Escrito por jornal noticias
Quarta, 01 Junho 2011 06:33

Combate à pobreza: Guebuza critica cépticos
O PRESIDENTE da República, Armando Guebuza, criticou os que ainda não acreditam que a pobreza vai acabar em Moçambique, sublinhando que o Governo continua empenhado na busca de soluções para acelerar a luta contra este mal que afecta a maioria da população no país.

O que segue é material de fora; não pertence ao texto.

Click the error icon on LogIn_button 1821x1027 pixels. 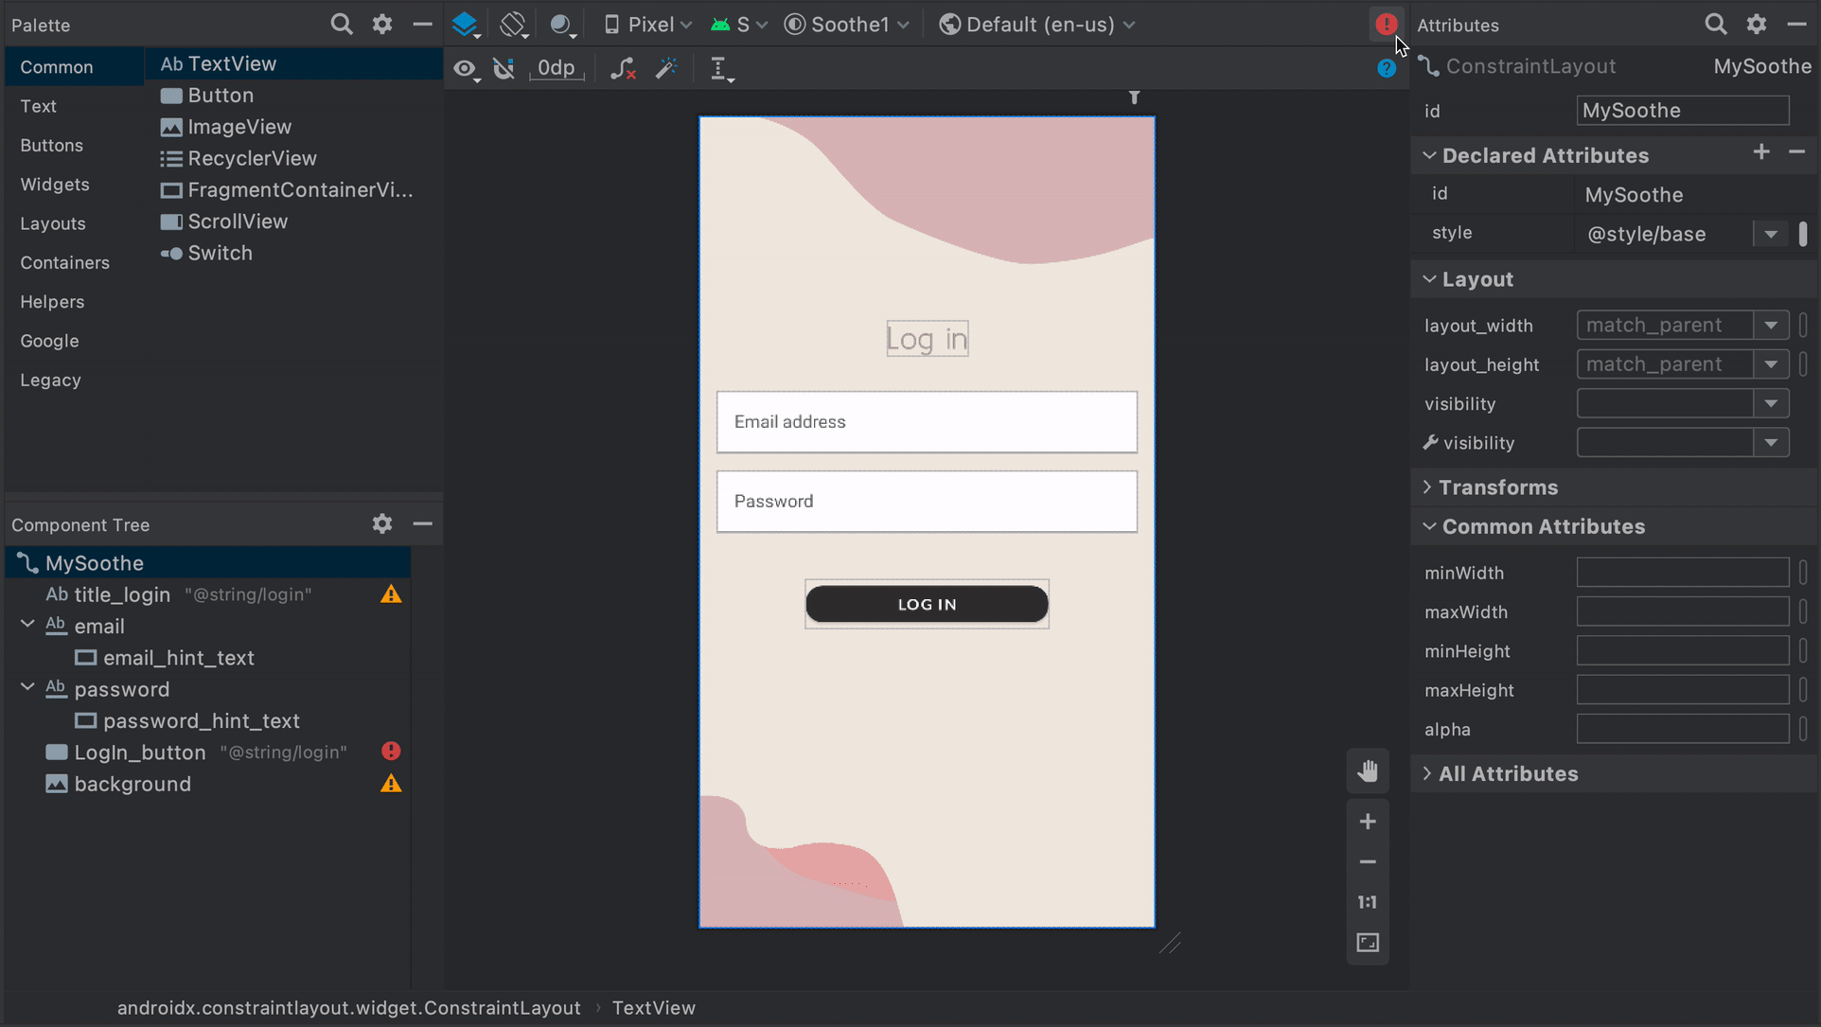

Falando segunda-feira, num comício popular que orientou no posto administrativo de Nihessiue, distrito de Morrupula, na província nortenha de Nampula, Guebuza disse que a preocupação do Governo é ver a pobreza passar para a história mas, apesar dos vários feitos contra este mal ainda existem pessoas que duvidam que ela pode chegar ao fim.
O Chefe do Estado destacou, neste comício que marcou o início da presidência aberta à província de Nampula, que o mais importante para se garantir a vitória nesta luta é que todos os moçambicanos avancem unidos no trabalho, no reforço da paz e da unidade nacional.
”Nós todos unidos logramos vencer o colonialismo português. Depois lutamos e triunfamos na luta pela paz. Por isso, unidos e em paz podemos vencer a pobreza”, disse Guebuza, vincando que quando não há paz há destruição.
O Presidente Guebuza, reconheceu que há ainda um longo caminho por percorrer, ressaltando que a lição que se pode tirar dos feitos dos moçambicanos nesta luta é a necessidade de continuarem a trabalhar decididos e confiantes de que ela vai conhecer o seu fim da mesma forma que venceram o colonialismo e acabaram com a guerra.
Guebuza destacou que o Governo já identificou algumas formas para acelerar a luta contra a pobreza, entre as quais a criação dos conselhos consultivos que têm a missão de decidir sobre a aplicação e atribuição do fundo dos “sete milhões”, instituído em 2006, que é alocado a cada um dos 128 distritos no país, incluindo os distritos municipais.
“A nossa preocupação é encontrar todos os caminhos que nos conduzirão à vitória nesta luta. Por isso, estamos aqui para ouvir as vossas dificuldades e sugestões sobre as melhores vias que podemos usar para avançarmos”, disse o Presidente Guebuza.
Na ocasião, os populares de Nihessiue, um posto administrativo com cerca de 40 mil habitantes, localizado há pouco mais de 100 quilómetros da cidade de Nampula, capital da província com o mesmo nome, queixaram-se ao Presidente da falta de escolas, hospital, energia, água, investimentos para a garantia de emprego, banco para depositarem as suas economias, entre outras infra-estruturas sociais.
Tecendo considerações sobre as preocupações apresentadas pela população, o Chefe do Estado disse que elas mostram claramente que Moçambique ainda é pobre porque existem coisas básicas que o país ainda não possui. Também, demonstram que o Governo está no caminho certo porque é impossível ter tudo ao mesmo tempo.
“Temos que continuar a trabalhar pelo desenvolvimento pois, a água é um bem precioso e indispensável que todos devíamos ter, mas alguns ainda não a têm”, concluiu o Presidente moçambicano.